Our data showed that offspring of Yugoslav fathers were at increased risk of non-Hodgkin's lymphoma. The rates for non-Hodgkin's lymphoma among 0 to 19 year old people were similar in Yugoslavia and Sweden (IARC 1997a). In the present study, the highest risks were observed for children (particularly 0 to 4 year old) of Turkish parents, the SIR being as high as 6.87 when both parents were Turkish, as they were the majority. No incidence data are available on non-Hodgkin's lymphoma from Turkey but judging from the incidence reported for Iraq and Israel (Stiller and Parkin 1990), the indigenous rates in Turkey may exceed Swedish rates somewhat, but not enough to explain the high rates observed in immigrant families. According to GLOBOCAN 2000, the incidence of childhood non-Hodgkin's lymphoma is lower in Turkey than in Sweden, or at the same level, but for Turkey data were extrapolated from the regional Turkish incidence rates (IARC, 2001). The incidence of non-Hodgkin's lymphoma in adult immigrants from Yugoslavia and Turkey to Sweden does not differ from the Swedish rates (Hemminki et al, 2002). The present data are consistent with an excess of non-Hodgkin's lymphoma in offspring of South Asians in England and of Asian and African Jews in Israel (Varghese et al, 1996; Iscovich and Parkin, 1997; Cummins et al, 2001).

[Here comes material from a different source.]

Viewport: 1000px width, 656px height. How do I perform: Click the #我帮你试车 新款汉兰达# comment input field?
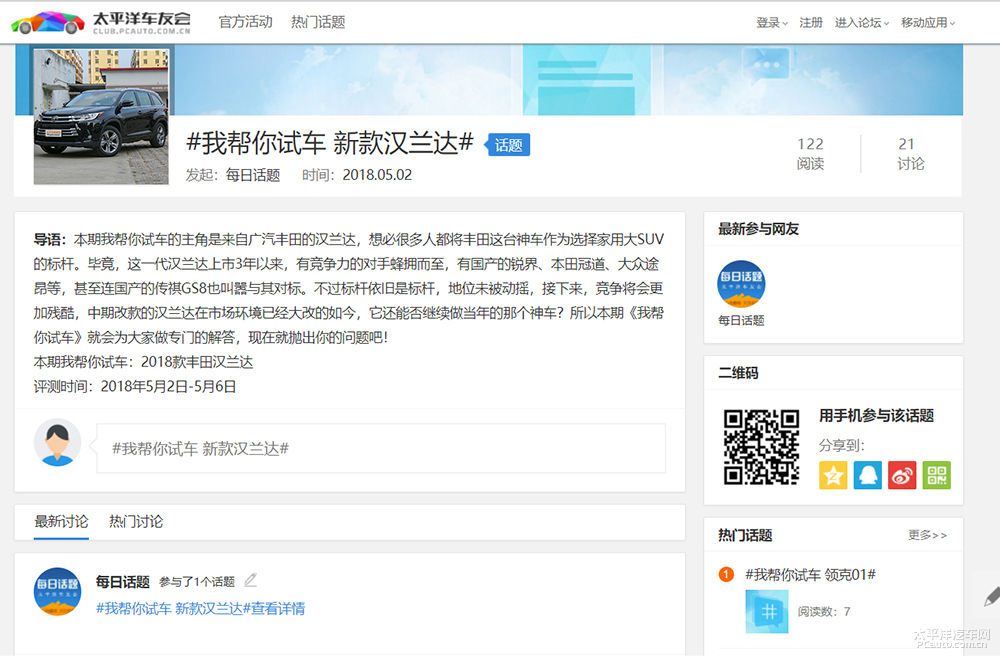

The present data on non-Hodgkin's lymphoma suggest that the offspring of immigrant groups, most clearly those of Yugoslavs and Turks, develop an increased incidence in Sweden rather than inherit it from their parents. An immigrant mother did not appear to be a more important risk factor than an immigrant father, making it perhaps less likely that the foetus–mother immunological adjustment had been impaired or that infections during pregnancy played a role. Yet the conclusion needs to be guarded because for many affected offspring both parents were immigrants, particularly among Turks. There were common features in these imigrant groups; they had arrived relatively recently, and Turks with the highest risk were the latest arrivals; culturally, they are more distant from the Swedes than the previous immigrant groups, and the common compatriot marriages indicated that they immigrated as couples or sought a spouse among their own ethnic group. These factors suggest that these immigrant families were between a social and cultural transition, exposing offspring to contacts with different ethnic groups. This may involve a large amount of population mixing, infections and antigenic stimulation, which are suggested risk factors for childhood leukaemia and lymphoma (Kinlen, 1995; Kinlen et al, 1995; Greaves, 1999; Little, 1999; Kinlen and Bramald, 2001).

In summary, most offspring of immigrants to Sweden shared the childhood cancer experience of the Swedes. Offspring of Yugoslav and Turkish parents had an increased risk of non-Hodgkin's lymphoma, perhaps because of their immune response to new infections.